Task requirements
Directions for the data below: repeat exactly the lines from the one with "Instruction: Click the" through the one with "The image size is (722, 416).", both included, and omit all pictures.

Dataset excerpts
↓

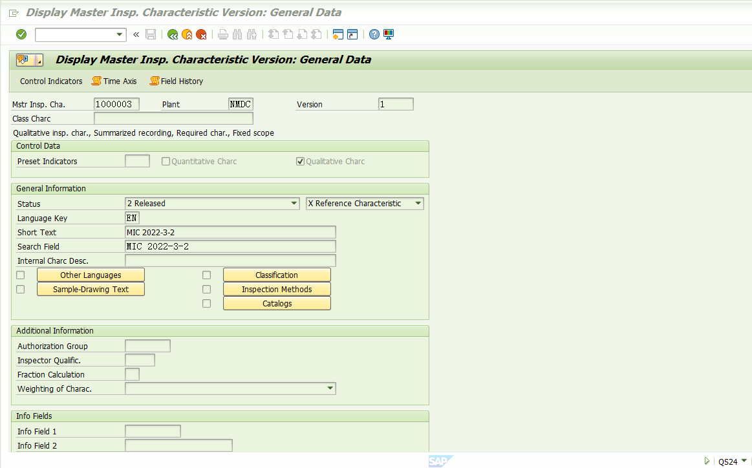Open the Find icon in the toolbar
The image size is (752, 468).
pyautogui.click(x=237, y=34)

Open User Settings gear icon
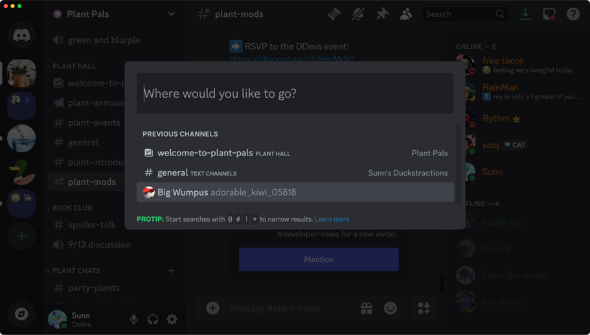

↑
↓

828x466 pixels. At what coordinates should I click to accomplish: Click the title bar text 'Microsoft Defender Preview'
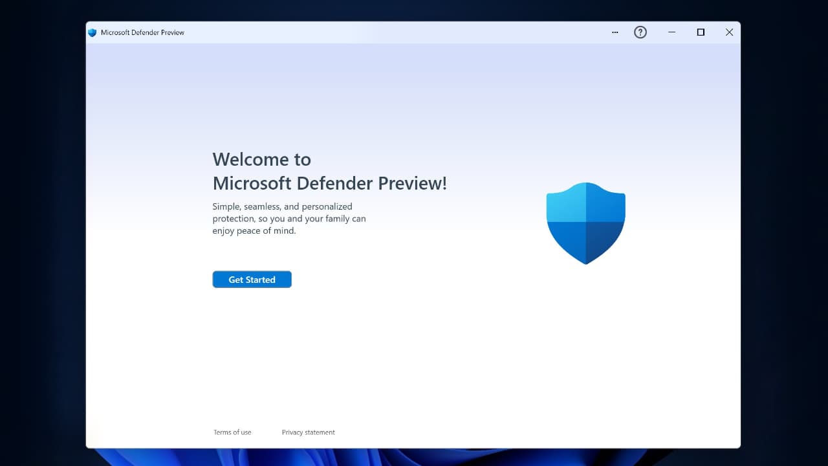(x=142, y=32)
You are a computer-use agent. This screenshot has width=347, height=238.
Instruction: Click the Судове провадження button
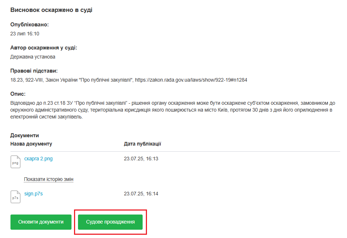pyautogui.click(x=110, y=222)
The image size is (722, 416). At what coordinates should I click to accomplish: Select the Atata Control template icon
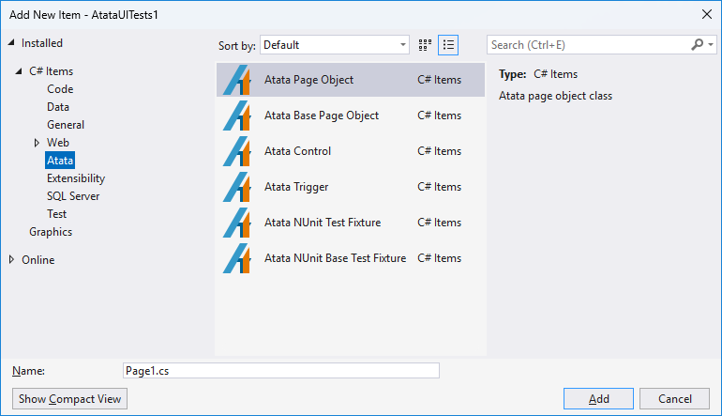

↑

Answer area
Instruction: Click the Судове провадження button
pyautogui.click(x=110, y=222)
The image size is (722, 416). At what coordinates should I click to accomplish: Select the Atata Control template icon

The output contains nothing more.